Polizia sequestra 113 grammi di stupefacente e arresta in flagranza il giovane Moretti. Era già ai domiciliari per il danneggiamento, con l’esplosione di una bomba, alla profumeria Gattullo. Per lui si sono aperte le porte del carcere

Sorpreso con un etto o poco più di cocaina, arrestato Rocco Moretti, nipote del boss dei Moretti-Pellegrino-Lanza.

La sera del 18 dicembre, gli agenti della Squadra Mobile di Foggia, coadiuvato dagli operatori del Reparto Prevenzione Crimine di San Severo, hanno arrestato in flagranza di reato il giovane pregiudicato, gravemente indiziato del reato di detenzione ai fini di spaccio di sostanza stupefacente del tipo cocaina.

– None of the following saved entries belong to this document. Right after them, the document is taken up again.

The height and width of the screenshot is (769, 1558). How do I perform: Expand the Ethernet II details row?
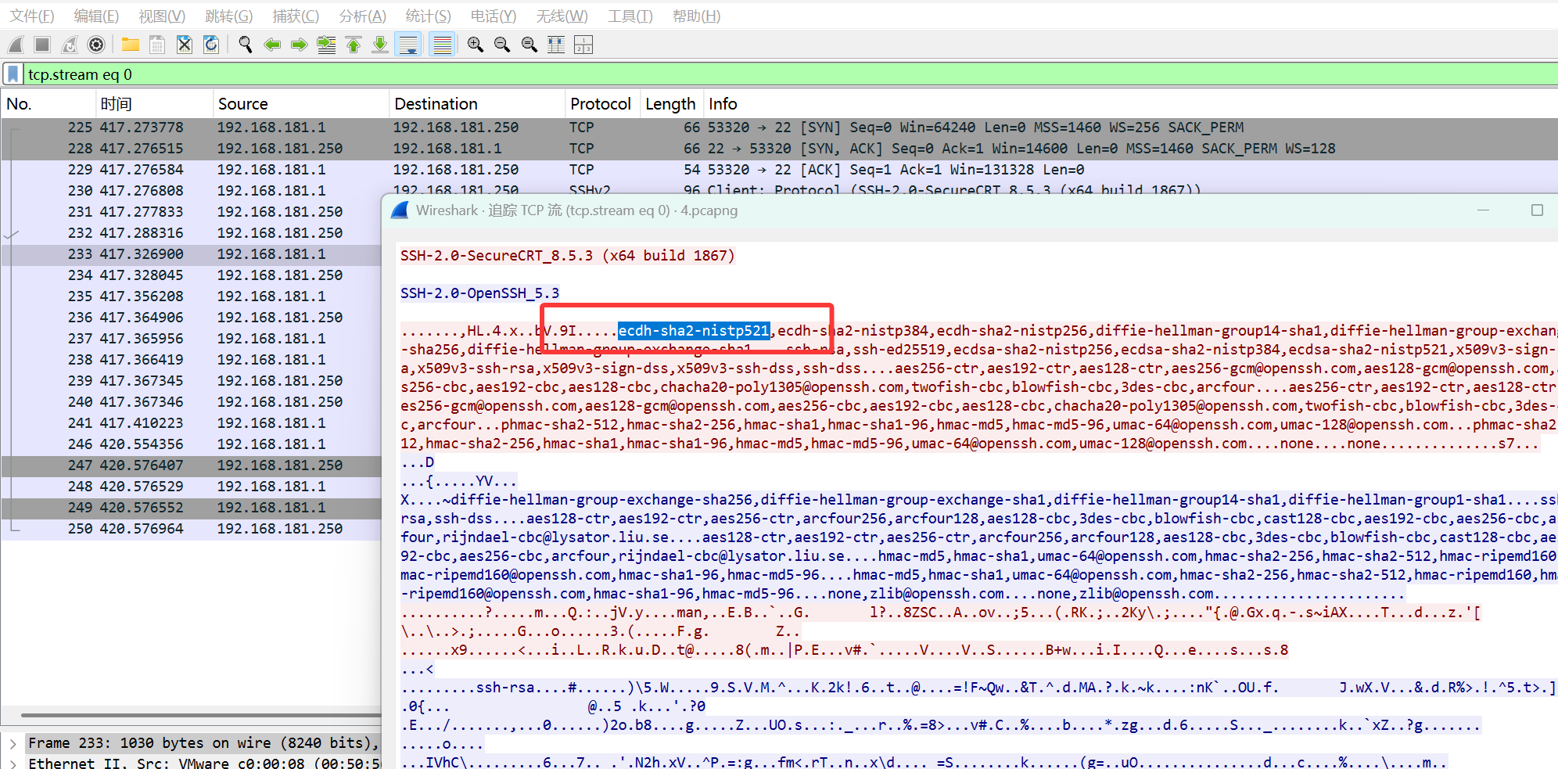coord(13,763)
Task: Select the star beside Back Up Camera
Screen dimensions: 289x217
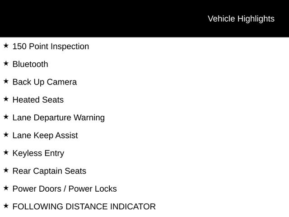Action: tap(6, 81)
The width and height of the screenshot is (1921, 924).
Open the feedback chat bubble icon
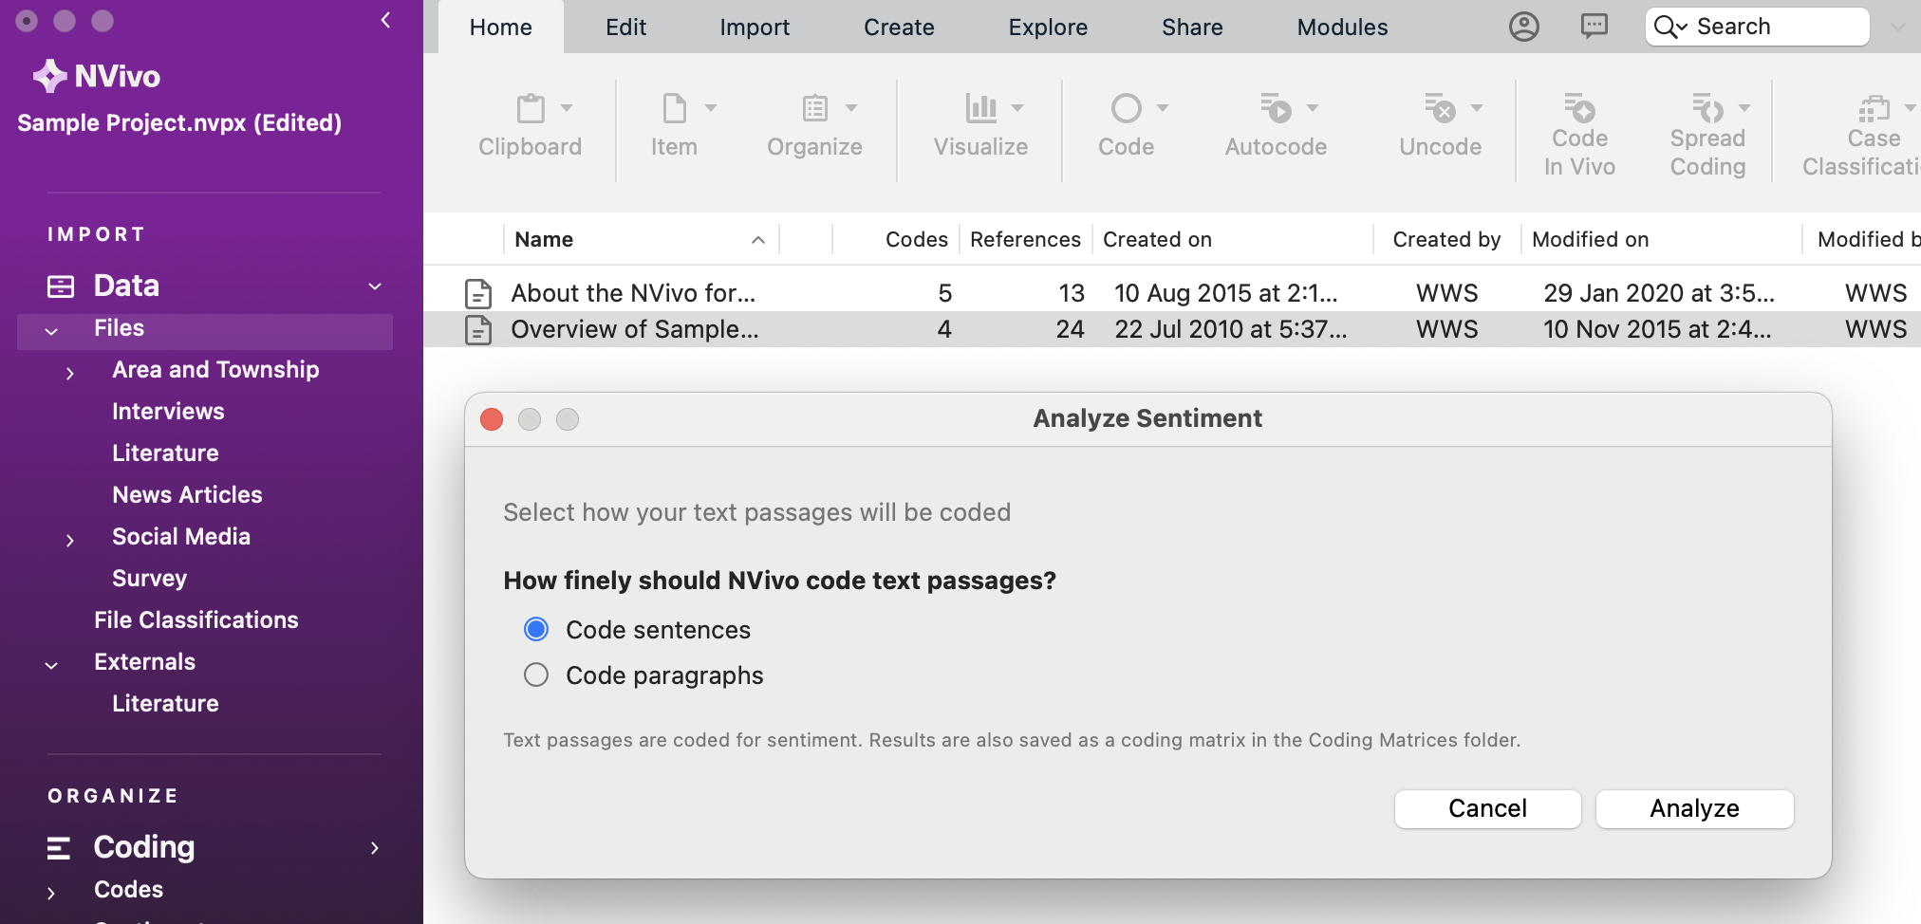click(1595, 27)
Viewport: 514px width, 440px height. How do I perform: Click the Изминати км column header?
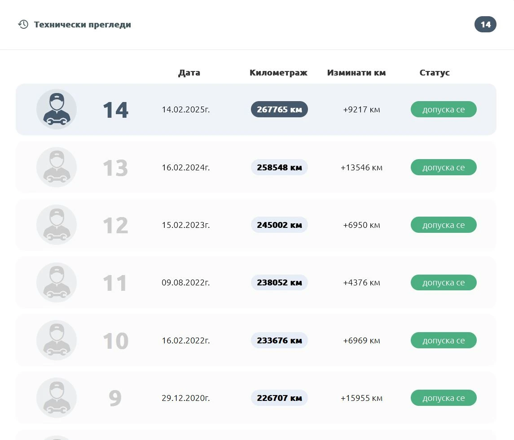(356, 73)
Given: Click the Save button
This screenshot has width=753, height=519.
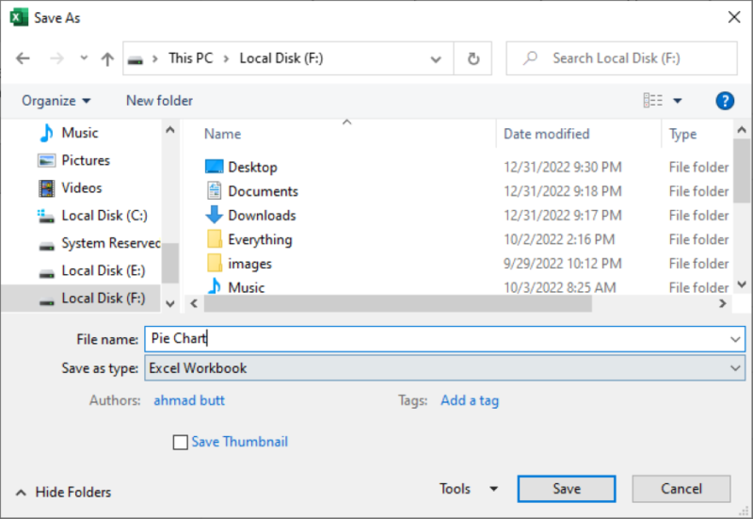Looking at the screenshot, I should [x=566, y=489].
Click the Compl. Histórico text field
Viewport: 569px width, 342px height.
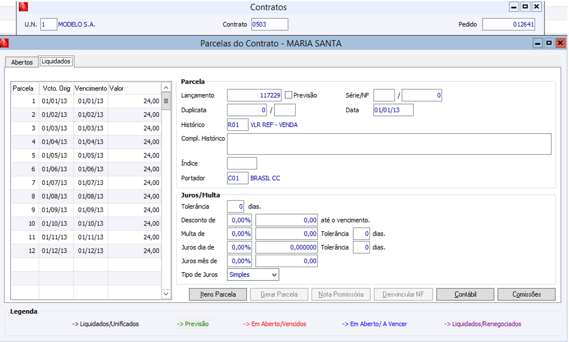coord(389,144)
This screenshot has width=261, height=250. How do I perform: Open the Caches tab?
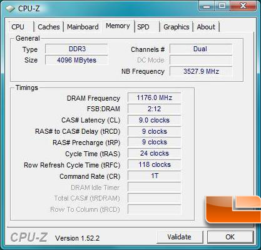(49, 27)
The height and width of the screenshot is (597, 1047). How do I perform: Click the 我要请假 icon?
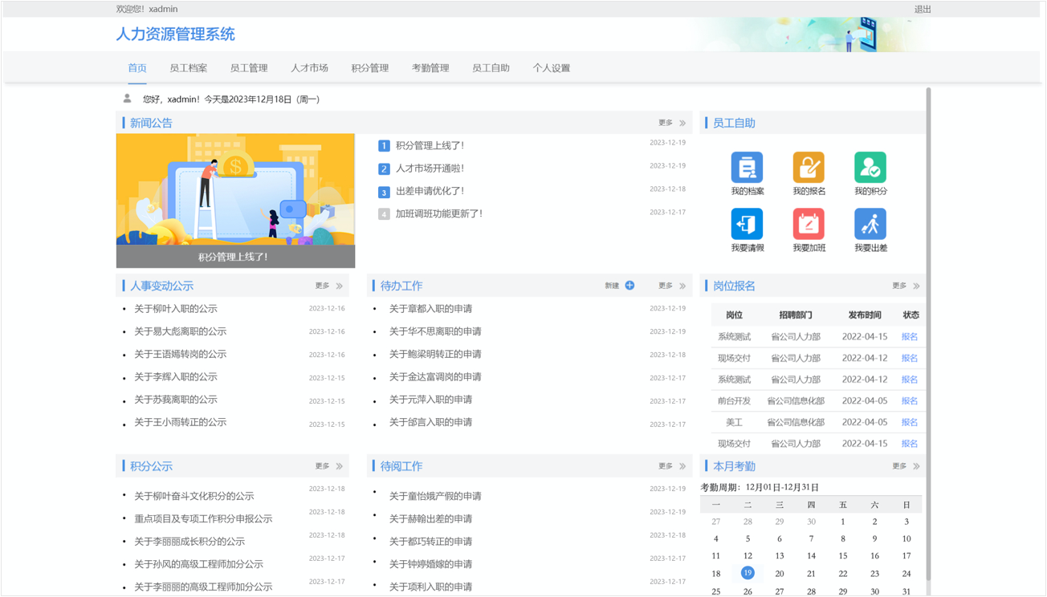pyautogui.click(x=747, y=225)
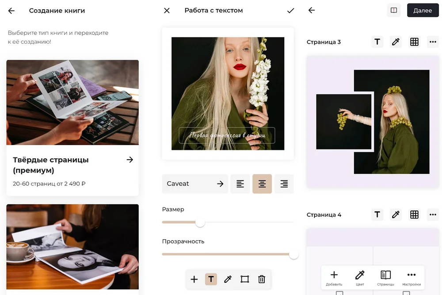
Task: Select the frame crop tool in text toolbar
Action: coord(244,279)
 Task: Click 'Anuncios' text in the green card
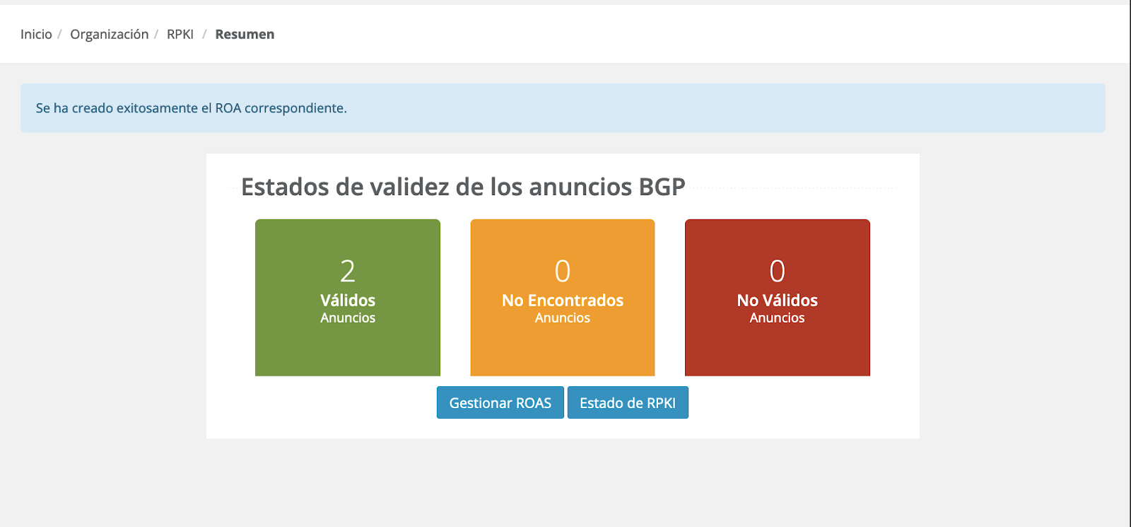(347, 318)
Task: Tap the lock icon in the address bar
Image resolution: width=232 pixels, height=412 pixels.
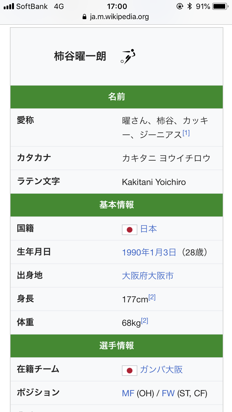Action: pos(85,17)
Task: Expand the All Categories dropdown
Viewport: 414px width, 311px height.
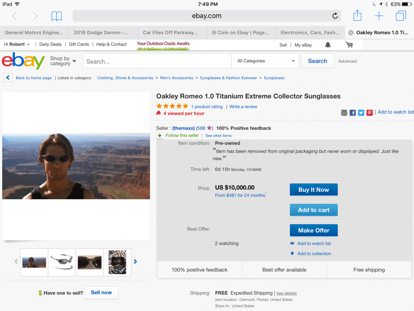Action: [265, 61]
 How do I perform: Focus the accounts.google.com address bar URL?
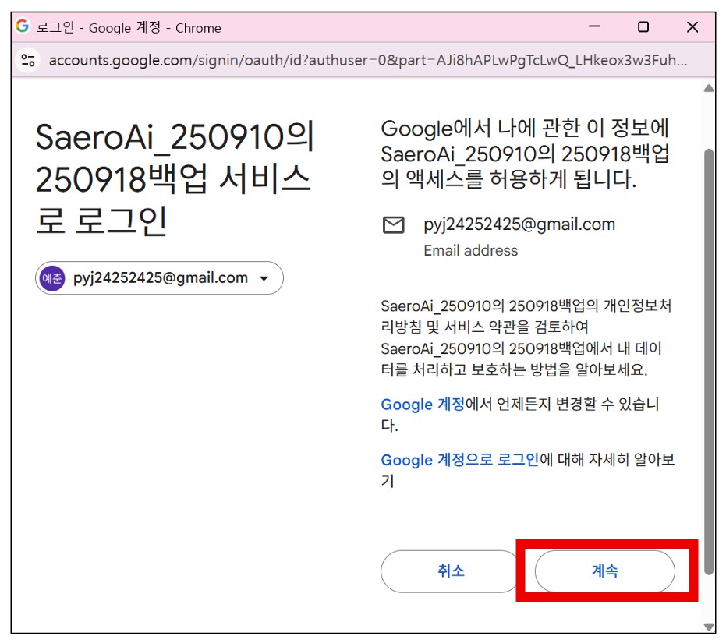tap(368, 60)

In particolare, nel corso di un servizio di polizia giudiziaria mirato a reprimere lo spaccio di sostanze stupefacenti nel comune di Foggia, gli investigatori hanno effettuato una perquisizione presso l’abitazione del giovane Moretti, recuperando nel comodino della sua camera da letto 113 grammi di cocaina, oltre alla somma di denaro contante di 7.410 euro e materiale utile al confezionamento dello stupefacente.

Rocco Moretti, figlio di Pasquale e nipote di Rocco, quest’ultimo storico capo della batteria mafiosa Moretti-Pellegrino-Lanza, era già ristretto presso la propria abitazione in regime di arresti domiciliari a seguito di ordinanza custodiale emessa dal GIP presso il Tribunale di Foggia per il danneggiamento, mediante l’esplosione di un ordigno, alla profumeria “Gattullo” finalizzato a rafforzare la pretesa estorsiva consistente nella consegna di una ingente somma di denaro. Per lui ora si sono aperte le porte del carcere.